W dwa lata po wielkim buncie społecznym w Chile, który doprowadził do powstania Konstytuanty i dał nadzieję na obalenie lokalnego miliardera, krwawego prezydenta Sebastiana Pinery, Chilijczycy wybierają prawicę, a Pinera, choć znalazł się na liście złodziei podatkowych Pandora Papers, spokojnie kończy swą kadencję. Za to w Wenezueli wybory regionalne zakończyły się wielkim zwycięstwem socjalistów, tylko dwa stany znalazly się w rękach prawicowej opozycji.
Na razie w Chile opublikowano jedynie niepełne wyniki niedzielnych wyborów parlamentarnych i prezydenckich, ale wiadomo już, że prawica zjednoczona ze skrajną, pinochetowską prawicą otrzymały prawdopodobnie bezwzględną, wygodną większość w parlamencie. W tej sytuacji, nawet gdyby w drugiej turze wyborów prezydenckich przewidzianej za miesiąc wygrał kandydat lewicy, 35-letni Gabriel Boric, miałby duży problem z rządzeniem. Boric zdobył nieco ponad 25 proc. głosów zajmując drugie miejsce; wygrał Jose Antonio Kast z wynikiem blisko 28 proc.

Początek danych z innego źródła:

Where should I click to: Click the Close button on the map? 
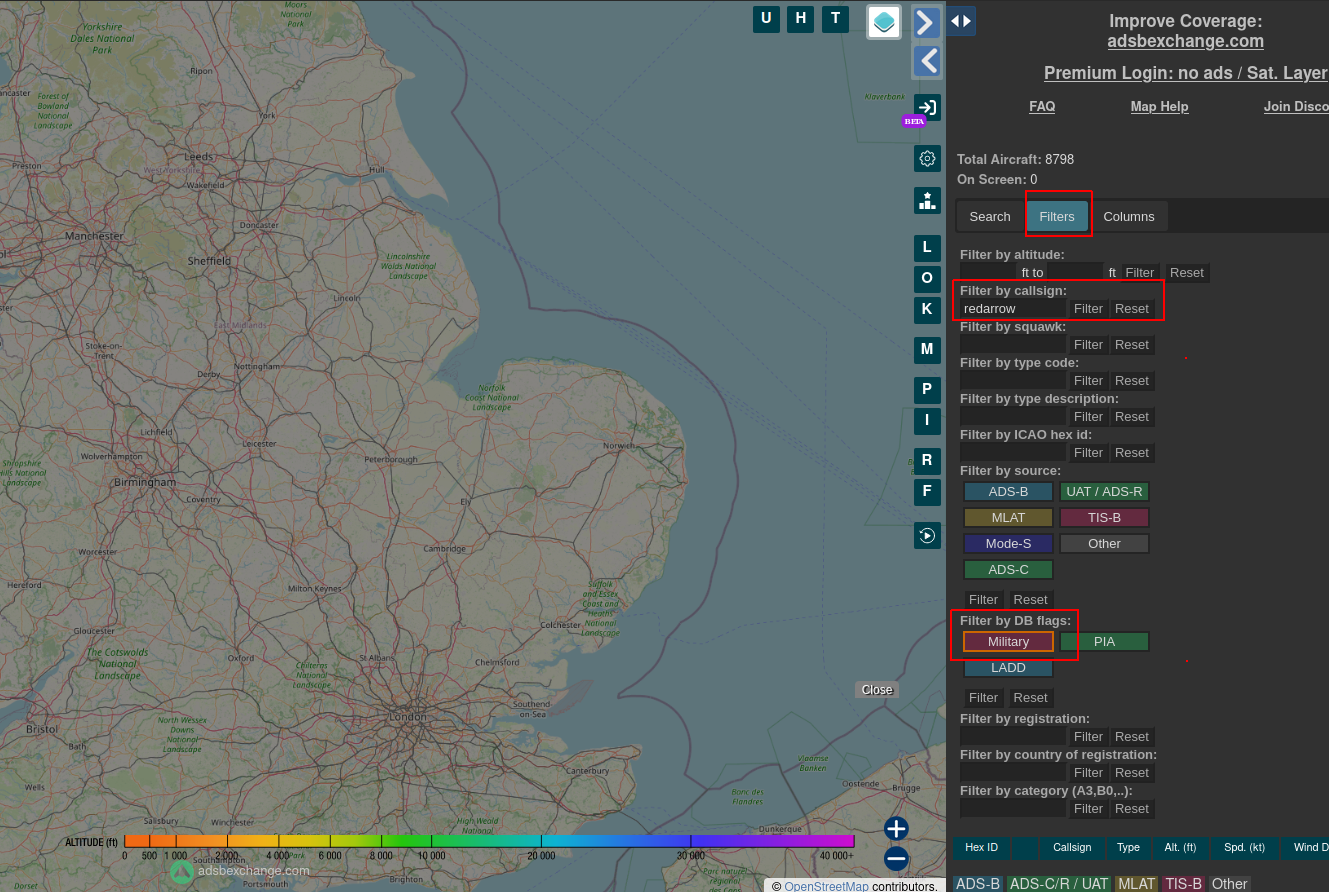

Kast jest zażartym zwolennikiem b. dyktatora gen. Augusto Pinocheta, który na zlecenie Waszyngtonu dokonał zamachu stanu we wrześniu 1973 r., obalając rządy lewicy i prezydenta-socjalisty Salvadora Allende. Kast zaprzecza zbrodniom b. junty, gloryfikuje ją, proponuje odebranie kobietom prawa do aborcji (co zapewne się uda ze względu na większość parlamentarną, jeśli wygra) i zapowiada rządy „twardej ręki” oraz dzikiego neoliberalizmu, przeciw któremu wybuchł ludowy bunt w 2019 r. Boric bezapelacyjnie wygrał w stolicy Santiago, jak i zdobył większość wyborców przebywających zagranicą. Jego rozczarowujący wynik ciągle daje mu szansę w drugiej turze, której rezultat wcale nie jest przesądzony.

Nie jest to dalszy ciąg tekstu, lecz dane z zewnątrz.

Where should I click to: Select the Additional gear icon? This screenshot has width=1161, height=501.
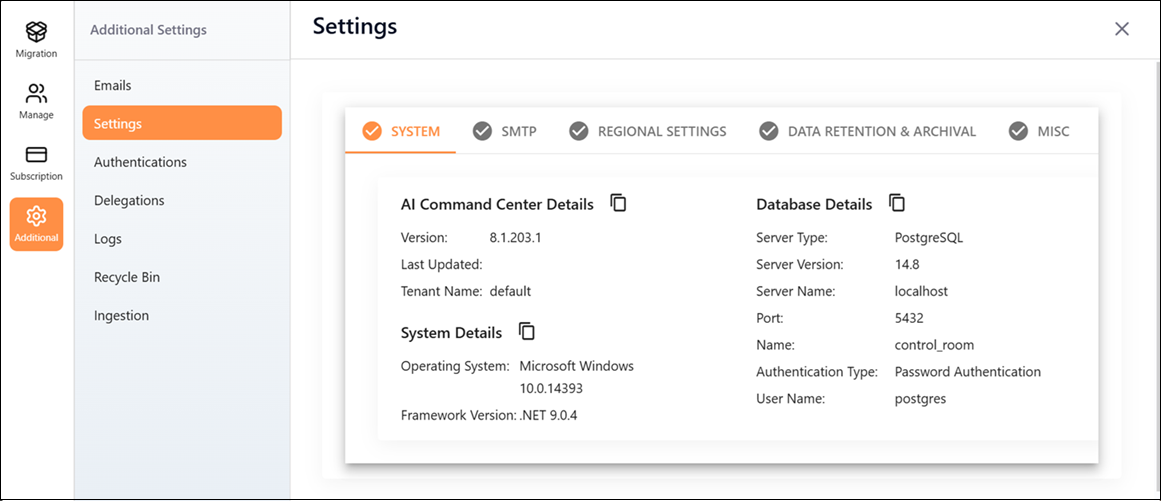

Jednocześnie w Wenezueli, gdzie odbyły się wybory, przy podobnej co w Chile frekwencji (ponad 40 proc.), druzgocące zwycięstwo w głosowaniu regionalnym odnieśli socjaliści i rządy prezydenta Nicolasa Maduro. Na zaproszenie władz wenezuelskich głosowanie było obserwowane – i już zostało uznane – przez sprawozdawców ONZ i innych organizacji międzynarodowych uznanych przez Zachód. Lewica zdobyła władzę w 21 stanach, w dwóch przegrała, w tym w strategicznym, roponośnym stanie Zulia. Do Caracas napływają gratulacje partii lewicowych z całego świata.